Montara. Chief Operating Officer Production Asset and Operations Syupport Group PTTEP Thongsthorn Thavisin mengatakan pihaknya ingin kasus yang sedang diusut pemerintah Indonesia ini cepat selesai. "Kami akan bertanggung jawab dan akan membuktikan yang salah," kata dia di kantornya, akhir pekan lalu. Thavisin siap berkolaborasi dan bekerja sama dengan pemerintah untuk menyelesaikan kasus Montara.
PTTEP, kata Thavisin, siap menunjukkan bukti-bukti terkait insiden Montara. Mengingat kasus PTTEP di Australia telah selesai. "Kita telah menyelesaikan apa yang diminta hukum (di sana)," kata dia. Dalam laporan tim investigas Otoritas Keselamatan Maritim Australia (AMSA), di bulan Agustus 2012, PTTEP AA mengaku bersalah di Pengadilan Magistrat Darwin dan membayar denda USD 510.000.
Thavisin menuturkan Indonesia dan Thailand mempunyai persamaan. "Kita kan sama-sama negara ASEAN, satu keluarga. Wajar kalau di dalam keluarga ada sedikit yang salah paham."
PTTEP ingin berinvestasi kembali di Indonesia. Salah satunya menggandeng Pertamina untuk menggarap sektor minyak dan gas. "Dengan begitu kita akan meningkatkan ekonomi dan lapangan kerja di Indonesia," katanya.

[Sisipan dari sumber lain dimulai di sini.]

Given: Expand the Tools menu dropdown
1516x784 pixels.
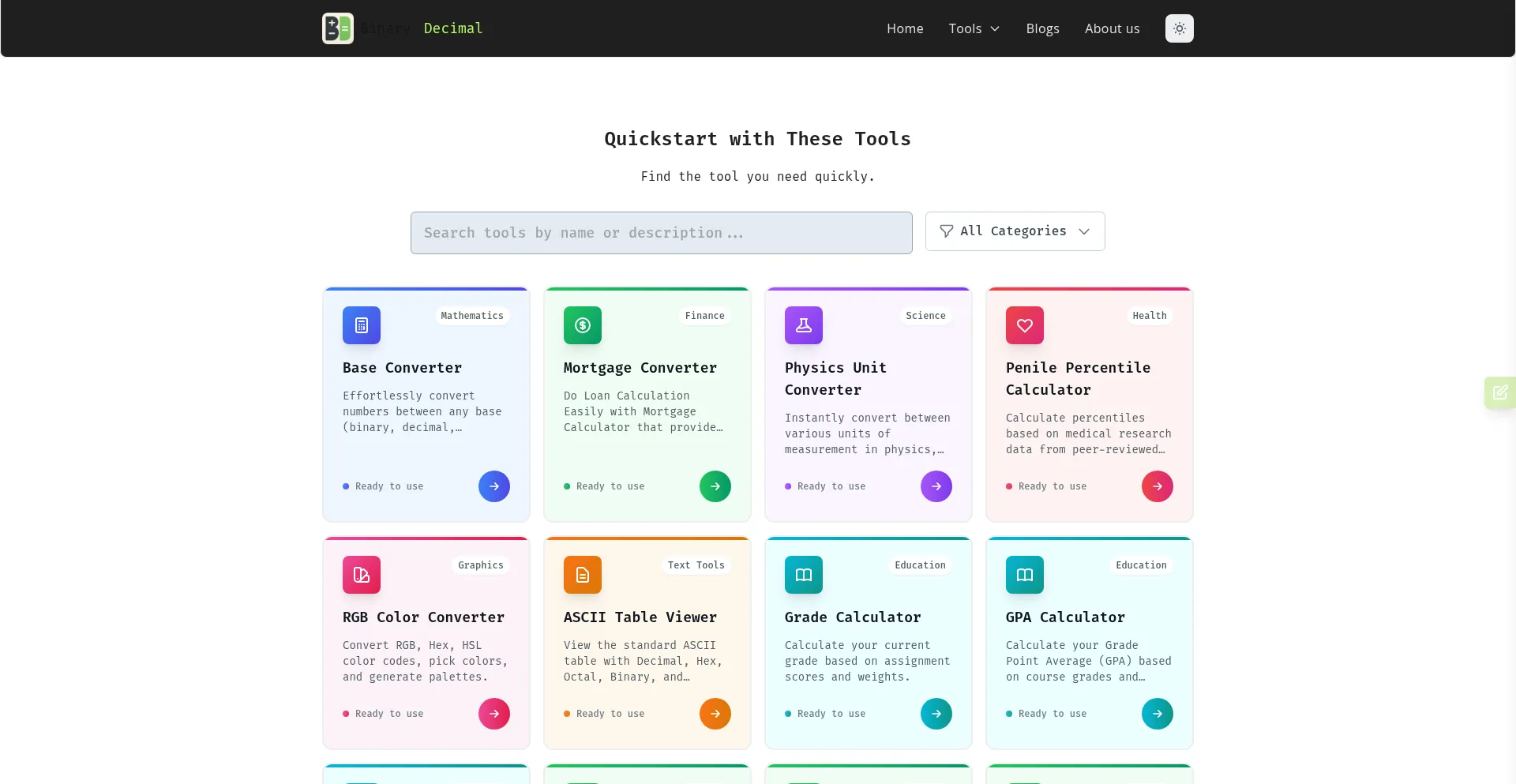Looking at the screenshot, I should (974, 28).
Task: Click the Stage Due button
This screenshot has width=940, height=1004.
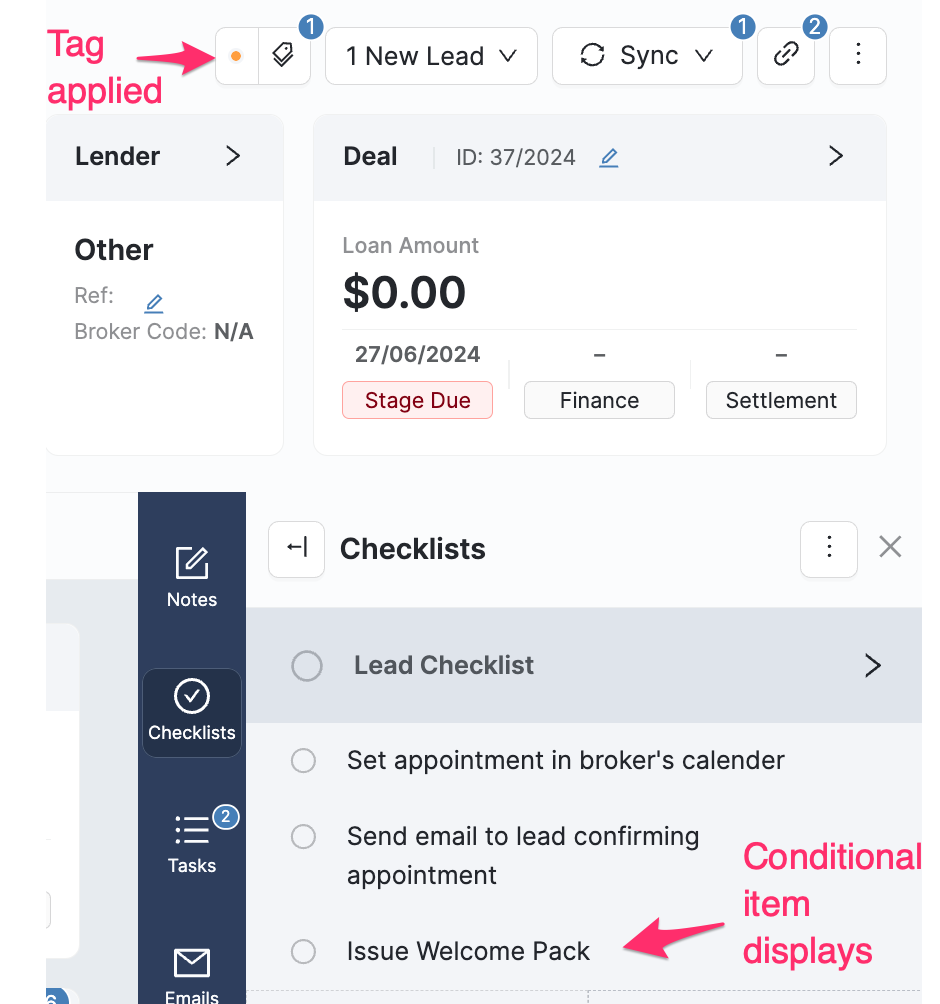Action: point(417,400)
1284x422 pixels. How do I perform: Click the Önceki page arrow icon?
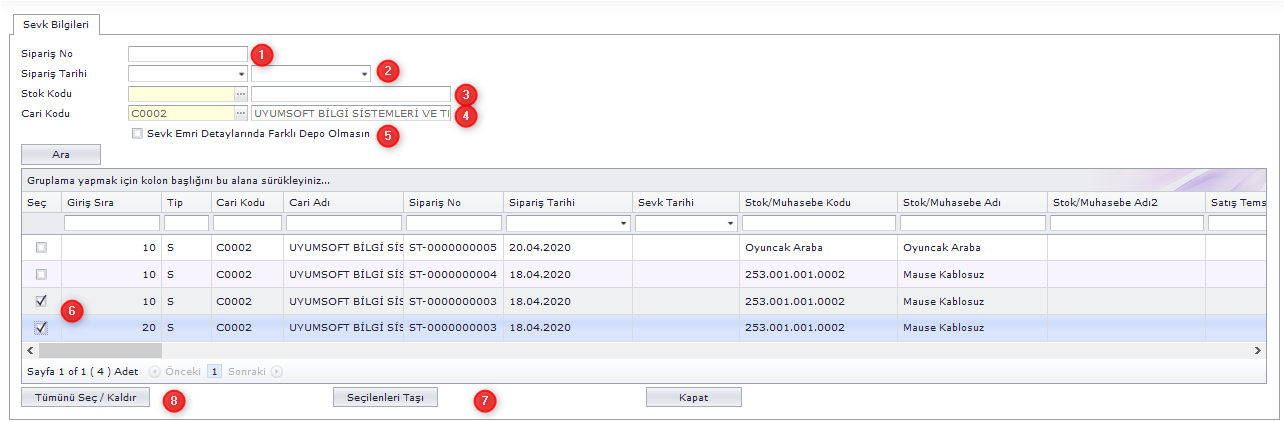coord(155,371)
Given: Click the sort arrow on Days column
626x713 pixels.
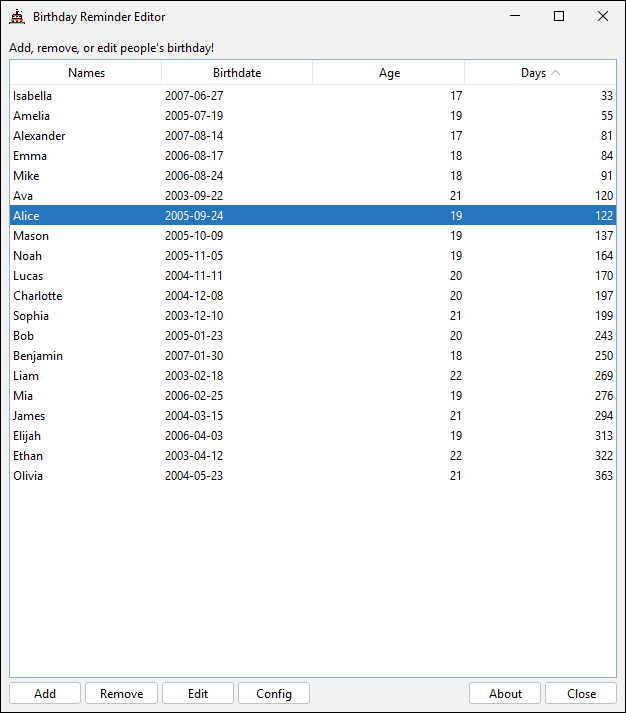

Seperti diketahui, ledakan anjungan minyak milik perusahaan patungan Thailand-Australia di Laut Timor pada 21 Agustus 2009. Ledakan ini diduga mencemari pantai selatan sejumlah pulau-pulau di Nusa Tenggara Timur (NTT). Salah satu dampak pencemaran menyebabkan komoditas rumput laut gagal total dan hasil tangkapan nelayan menurun hingga 80 persen dan menghilangnya jenis ikan-ikan di dasar Laut Timor.
Deputi Koordinasi Kedaulatan Maritim Kementerian Koordinator
Kemaritiman, Arif Havas Oegroseno, mengatakan pemerintah menghentikan sementara kerja sama bisnis dengan PTTEP. Tindakan ini merupakan buntut dari pencemaran yang dilakukan PTTEP di lapangan minyak Montara, Laut Timor.
"Kami mengirim surat kepada instansi terkait untuk tidak bekerja sama dengan PTTEP," kata Havas di kantornya, Jumat 5 Mei 2017 lalu. Menurut Havas, moratorium berjalan sampai ada kepastian hukum.
Simak Pula: Tumpahan Minyak Montara, Pemerintah Gugat PTTEP Rp 27,4 Triliun
Havas mengaku sudah mengirimkan surat, antara lain, kepada PT Pertamina (Persero) agar tidak bekerja sama dengan PTTEP. Menurut dia, bukti-bukti pencemaran di Laut Timor akibat tumpahan minyak di Montara sudah ada, yaitu berupa sampel penyebaran kerusakan dan foto satelit.
Pemerintah telah menggugat PTTEP ke Pengadilan Negeri Jakarta Pusat pada 3 Mei lalu. Havas mengatakan gugatan juga diajukan kepada PTTEP Australasia dan PTT Public Company Limited. Indonesia meminta perusahaan itu membayar ganti rugi Rp 27,4 triliun akibat kasus Montara. Perinciannya, Rp 23 triliun sebagai ganti rugi kerusakan lingkungan dan ada ganti rugi pemulihan kerusakan lingkungan Rp 4,4 triliun.
Menurut Havas, tumpahan minyak itu merusak 1.200 hektare lahan bakau, padang lamun seluas 1.400 hektare, dan terumbu karang 700 hektare. "Sehingga, selain ganti rugi kerusakan, dibutuhkan ganti rugi restorasi," ujarnya. Kini pemerintah meminta sita jaminan kepada tiga perusahaan itu.